— begin —

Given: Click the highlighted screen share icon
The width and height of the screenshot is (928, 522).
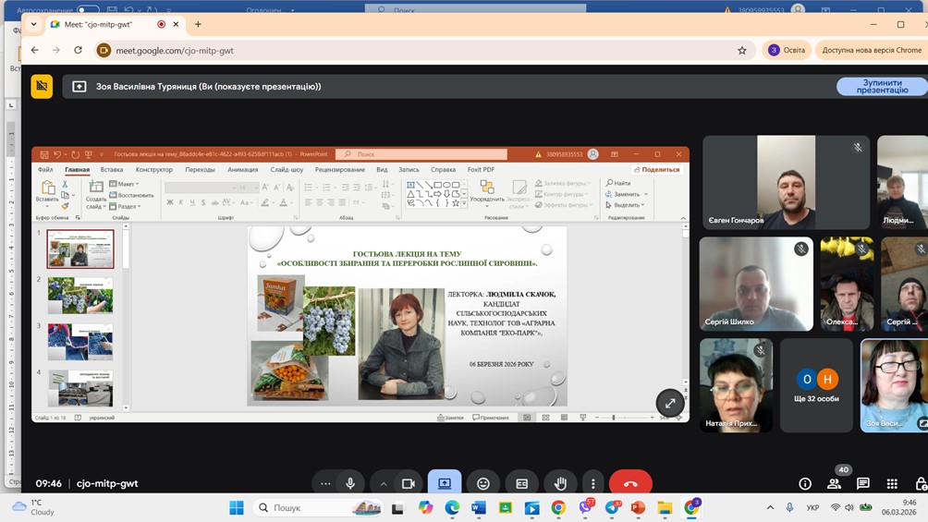Looking at the screenshot, I should tap(445, 483).
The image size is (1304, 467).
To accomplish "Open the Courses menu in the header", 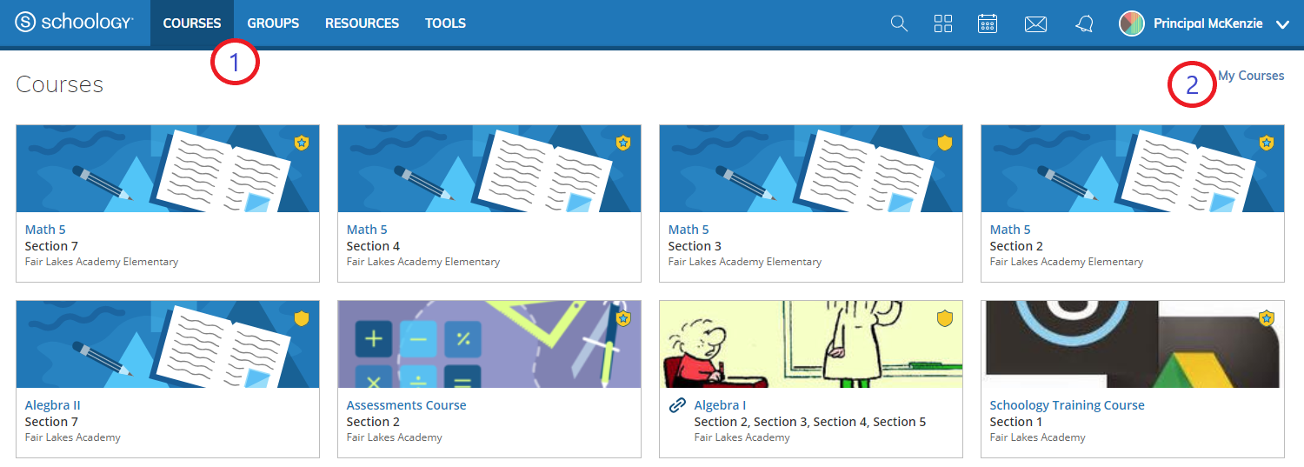I will [x=192, y=23].
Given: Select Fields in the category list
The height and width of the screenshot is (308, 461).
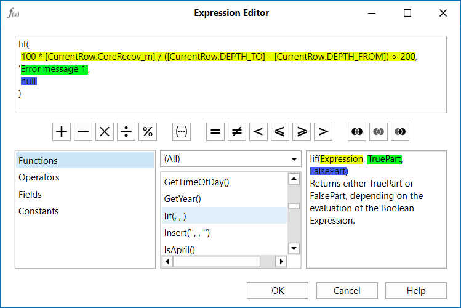Looking at the screenshot, I should click(x=30, y=194).
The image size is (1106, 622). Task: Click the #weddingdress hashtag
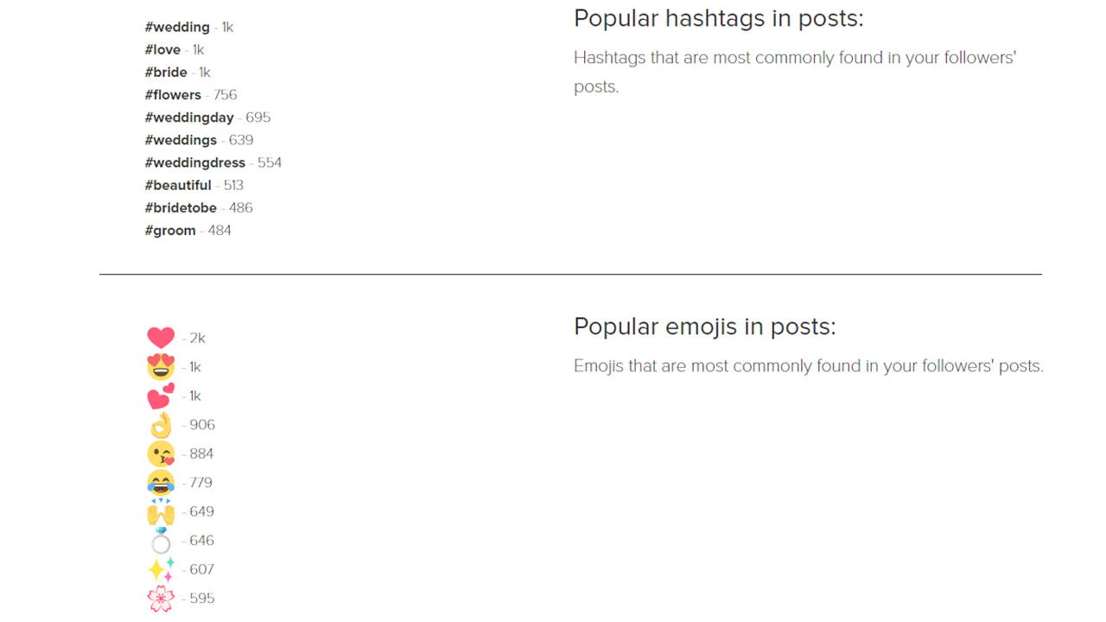(195, 162)
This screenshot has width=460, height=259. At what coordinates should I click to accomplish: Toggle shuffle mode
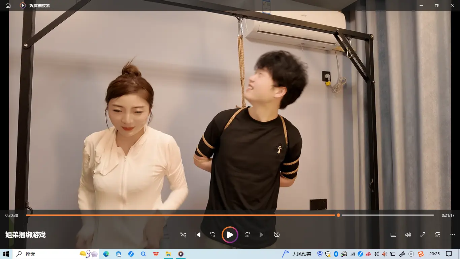click(183, 235)

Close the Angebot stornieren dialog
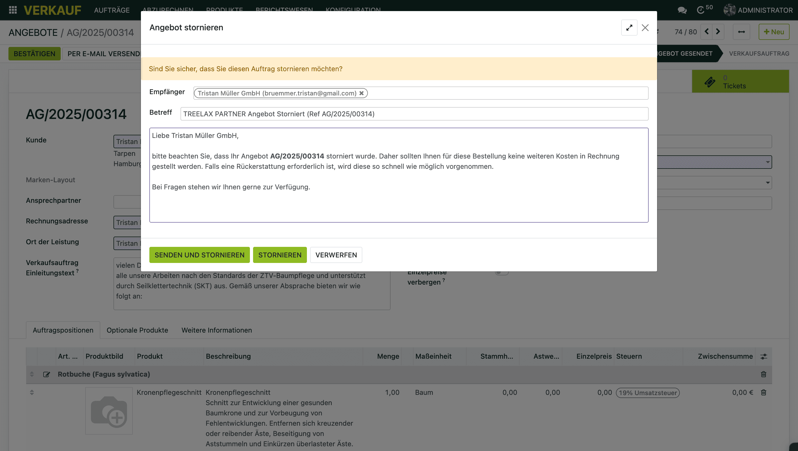[645, 28]
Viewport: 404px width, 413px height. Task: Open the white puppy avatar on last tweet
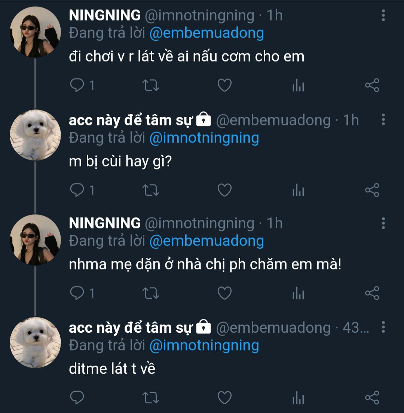(x=35, y=342)
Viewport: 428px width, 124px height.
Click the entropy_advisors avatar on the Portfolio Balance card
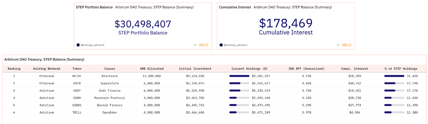(x=78, y=45)
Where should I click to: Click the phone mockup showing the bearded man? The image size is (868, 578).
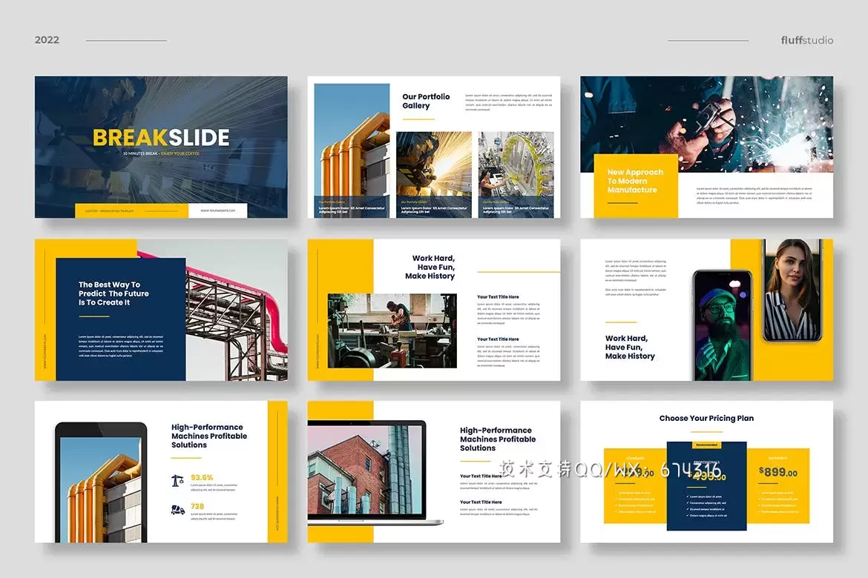tap(722, 325)
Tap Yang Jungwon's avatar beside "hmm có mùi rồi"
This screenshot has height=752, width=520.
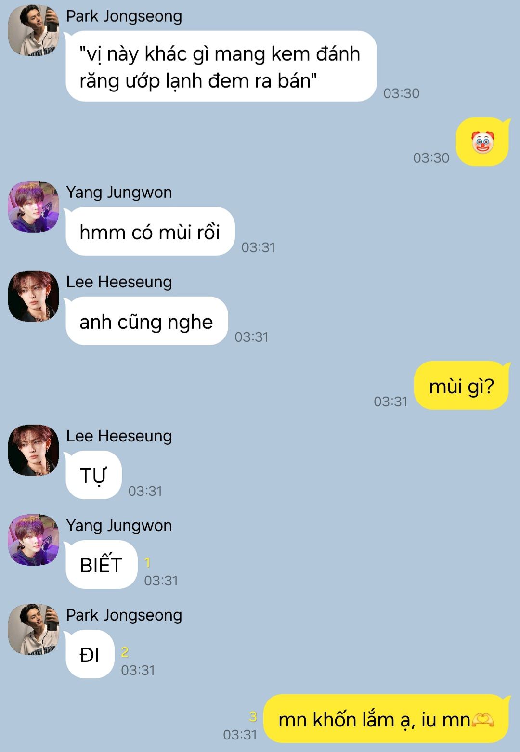[33, 207]
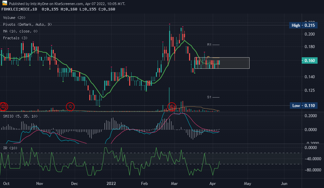This screenshot has width=324, height=188.
Task: Click the chart logo icon in the header
Action: click(5, 3)
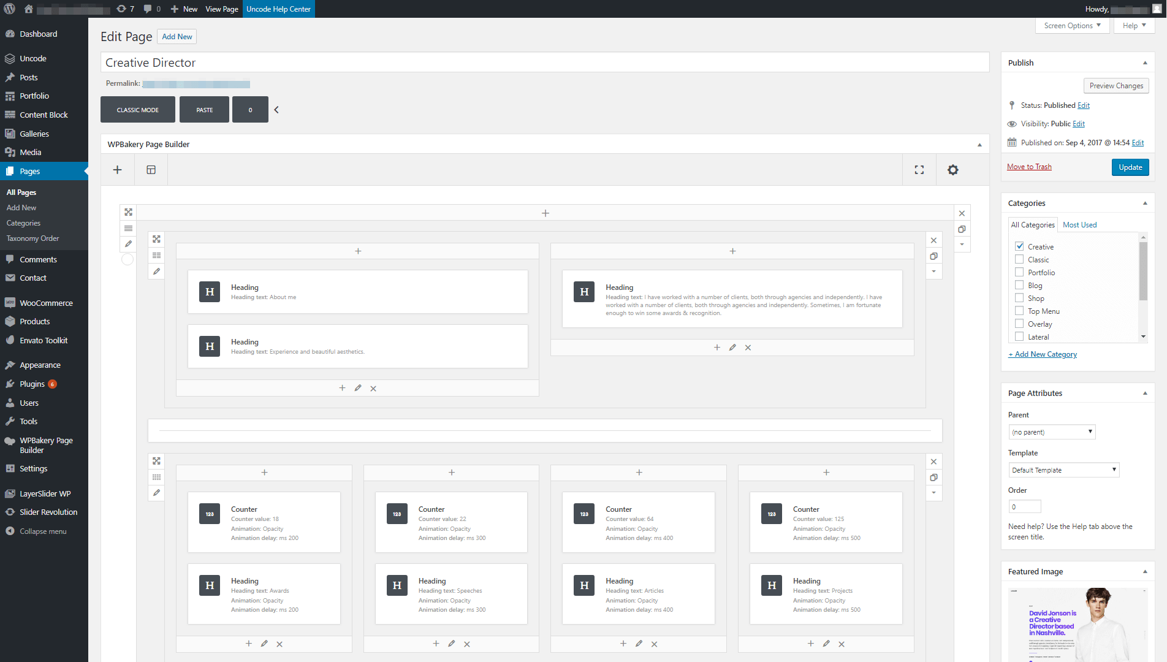Switch to the Most Used categories tab
Viewport: 1167px width, 662px height.
[x=1079, y=225]
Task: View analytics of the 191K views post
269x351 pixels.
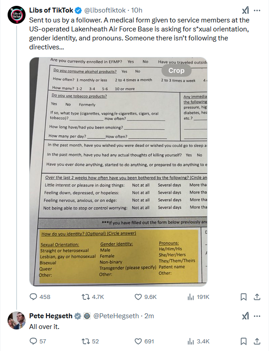Action: tap(191, 297)
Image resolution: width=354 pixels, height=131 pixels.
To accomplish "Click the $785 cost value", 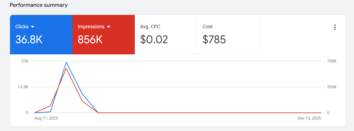I will (x=214, y=40).
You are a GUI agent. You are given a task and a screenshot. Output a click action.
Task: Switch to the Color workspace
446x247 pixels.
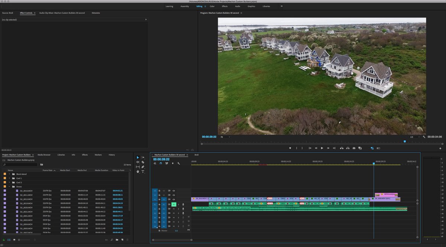coord(212,6)
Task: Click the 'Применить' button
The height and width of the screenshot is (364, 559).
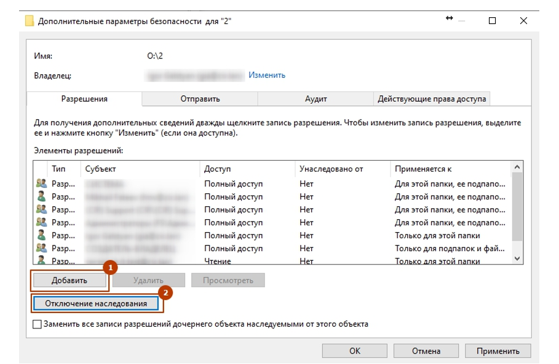Action: tap(497, 351)
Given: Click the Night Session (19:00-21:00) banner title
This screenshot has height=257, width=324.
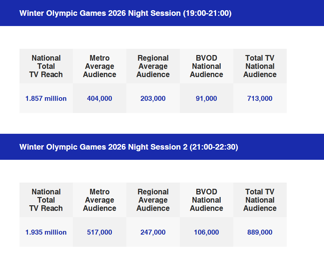Looking at the screenshot, I should pos(125,13).
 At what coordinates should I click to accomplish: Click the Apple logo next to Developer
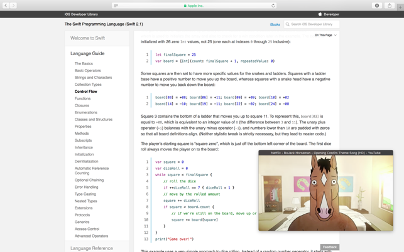coord(320,14)
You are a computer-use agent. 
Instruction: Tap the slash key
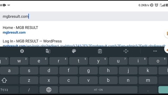tap(29, 90)
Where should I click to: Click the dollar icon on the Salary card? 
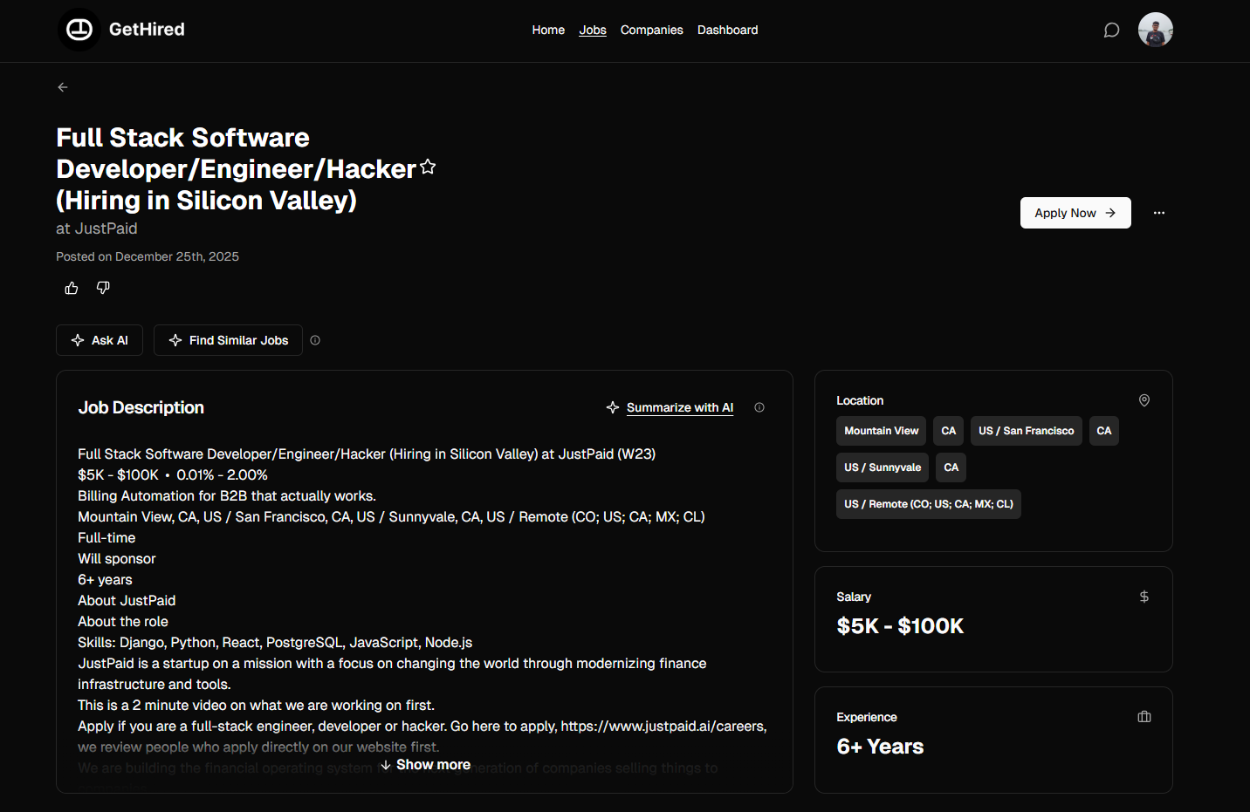pos(1144,597)
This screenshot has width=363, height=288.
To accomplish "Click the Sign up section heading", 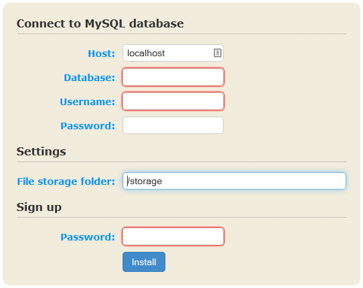I will (39, 207).
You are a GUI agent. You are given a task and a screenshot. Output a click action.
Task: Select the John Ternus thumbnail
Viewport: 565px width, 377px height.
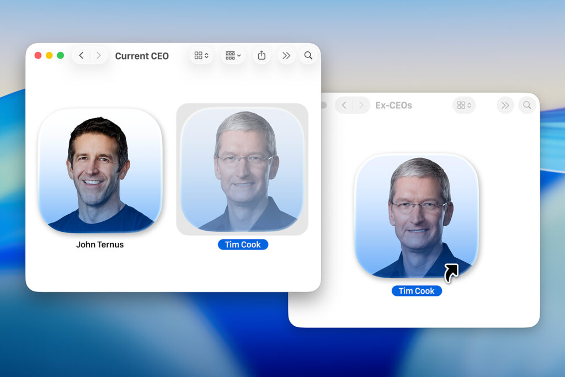tap(100, 171)
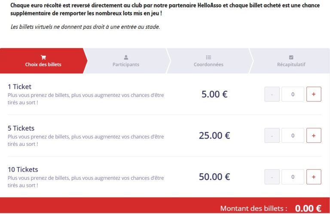Add one 5 Tickets pack

pos(314,136)
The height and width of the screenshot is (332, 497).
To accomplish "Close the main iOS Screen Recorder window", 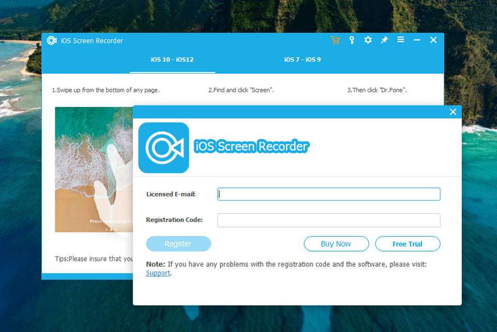I will click(434, 40).
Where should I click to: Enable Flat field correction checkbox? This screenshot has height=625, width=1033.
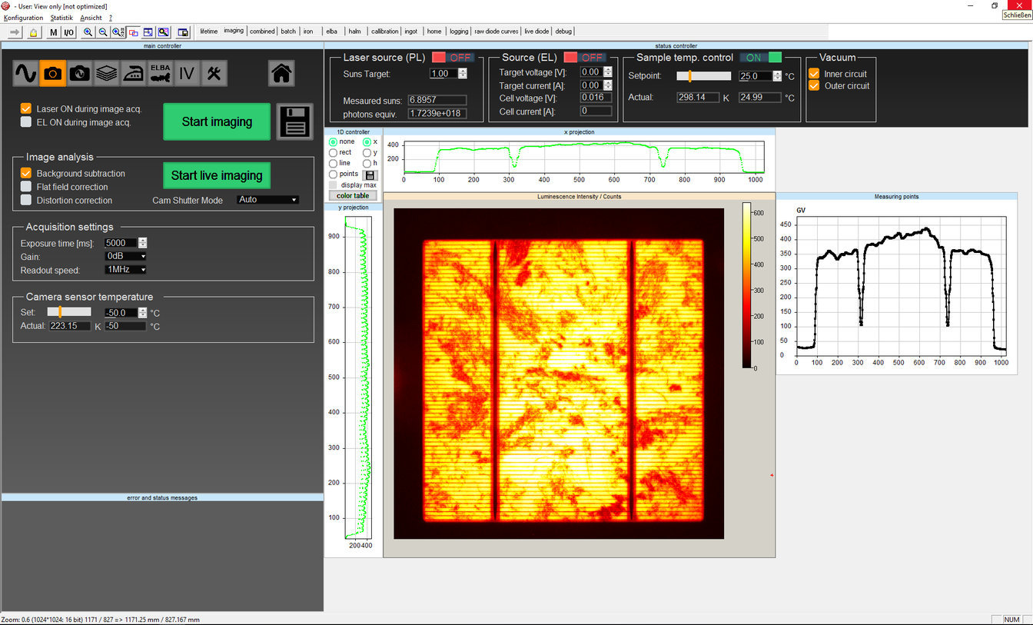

— end —

* _WHAT TO WORK ON_
Pull out every line of the items above that contains the string "coordinates". Case counts, so only lines with that exact capitalization qualify.

* _THE COMPLETED TASK_
This screenshot has width=460, height=259. At what coordinates should I click to accomplish: Toggle shuffle mode
 At what coordinates should I click to accomplish: Click the Apple logo next to Developer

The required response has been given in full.